· Why should I do estate planning—don’t I have a duty to pay tax to my country?
Consider a concept called the “hand of taxation.” Count the fingers on one hand and review the following five major taxes you face:
1. Point to your thumb—you’re taxed when you earn it; that’s income tax.
2. Point to your index finger—you’re taxed when you spend it; that’s sales tax.
3. Point to your middle finger—you’re taxed just because you own certain assets; that’s called property tax.
4. Point to your ring finger—you’re taxed when you sell something that has appreciated in value; that’s called capital gain tax.
5. Point to your pinkie finger—you’re taxed when you’re through with it and want to give it away to someone you love either while you’re alive because that person needs it more than you do or after you’ve died and truly have no use for it; that’s called gift and estate tax.
Given all the taxes you pay, you may conclude that you have a duty to your family and loved ones to use every deduction and exemption Congress has given you to reduce federal estate tax.
· Can I take advantage of my applicable exclusion amount during my lifetime?
In addition to using your annual exclusion, you may also give away your assets tax-free up to the amount of your applicable exclusion amount to any one or more persons however you please. To the extent that you use your applicable exclusion amount during your lifetime, your estate will not have the benefit of it on death.
· I plan to leave my property to family members or charities on my death, but should I consider giving it to them now instead?
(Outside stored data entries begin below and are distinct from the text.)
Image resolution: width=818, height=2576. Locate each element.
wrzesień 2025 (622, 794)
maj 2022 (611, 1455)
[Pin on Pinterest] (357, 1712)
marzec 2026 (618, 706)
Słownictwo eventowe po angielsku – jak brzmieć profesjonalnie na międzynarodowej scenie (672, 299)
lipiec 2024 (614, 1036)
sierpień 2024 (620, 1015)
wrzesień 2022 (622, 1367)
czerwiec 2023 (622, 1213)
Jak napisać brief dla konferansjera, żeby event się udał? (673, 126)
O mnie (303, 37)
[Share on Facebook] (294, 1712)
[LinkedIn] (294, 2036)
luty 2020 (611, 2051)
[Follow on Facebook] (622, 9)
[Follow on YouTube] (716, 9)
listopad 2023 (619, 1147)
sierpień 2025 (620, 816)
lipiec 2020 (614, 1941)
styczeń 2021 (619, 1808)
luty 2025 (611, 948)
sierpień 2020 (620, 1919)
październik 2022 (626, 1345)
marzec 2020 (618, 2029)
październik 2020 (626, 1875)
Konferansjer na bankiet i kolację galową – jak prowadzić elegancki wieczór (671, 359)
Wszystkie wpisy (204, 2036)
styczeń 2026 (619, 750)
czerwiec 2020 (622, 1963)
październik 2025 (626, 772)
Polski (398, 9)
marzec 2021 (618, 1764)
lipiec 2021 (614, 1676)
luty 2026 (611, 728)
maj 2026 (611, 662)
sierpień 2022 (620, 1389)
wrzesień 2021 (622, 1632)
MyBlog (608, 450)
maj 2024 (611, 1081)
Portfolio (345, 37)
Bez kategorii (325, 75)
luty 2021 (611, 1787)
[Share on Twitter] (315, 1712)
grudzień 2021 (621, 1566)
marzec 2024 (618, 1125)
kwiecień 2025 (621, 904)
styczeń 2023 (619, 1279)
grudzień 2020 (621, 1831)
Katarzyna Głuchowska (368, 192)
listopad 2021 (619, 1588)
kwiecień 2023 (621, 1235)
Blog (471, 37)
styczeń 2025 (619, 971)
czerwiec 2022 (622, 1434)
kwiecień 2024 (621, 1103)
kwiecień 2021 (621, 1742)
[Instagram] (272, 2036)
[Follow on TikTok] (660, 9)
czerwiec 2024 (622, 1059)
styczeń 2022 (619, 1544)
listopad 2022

If you are comfortable that you will not need the property to sustain your standard of living or to meet future emergencies, you should consider this option. It will remove not only the property from your estate but, as we said earlier, the appreciation from your estate as well.
· Can I make gifts to my spouse and qualify for the unlimited marital deduction?
You have an unlimited marital deduction when making gifts to your spouse. There are no restrictions on how large these transfers can be or how often you can make them as long as your spouse is a U.S. citizen.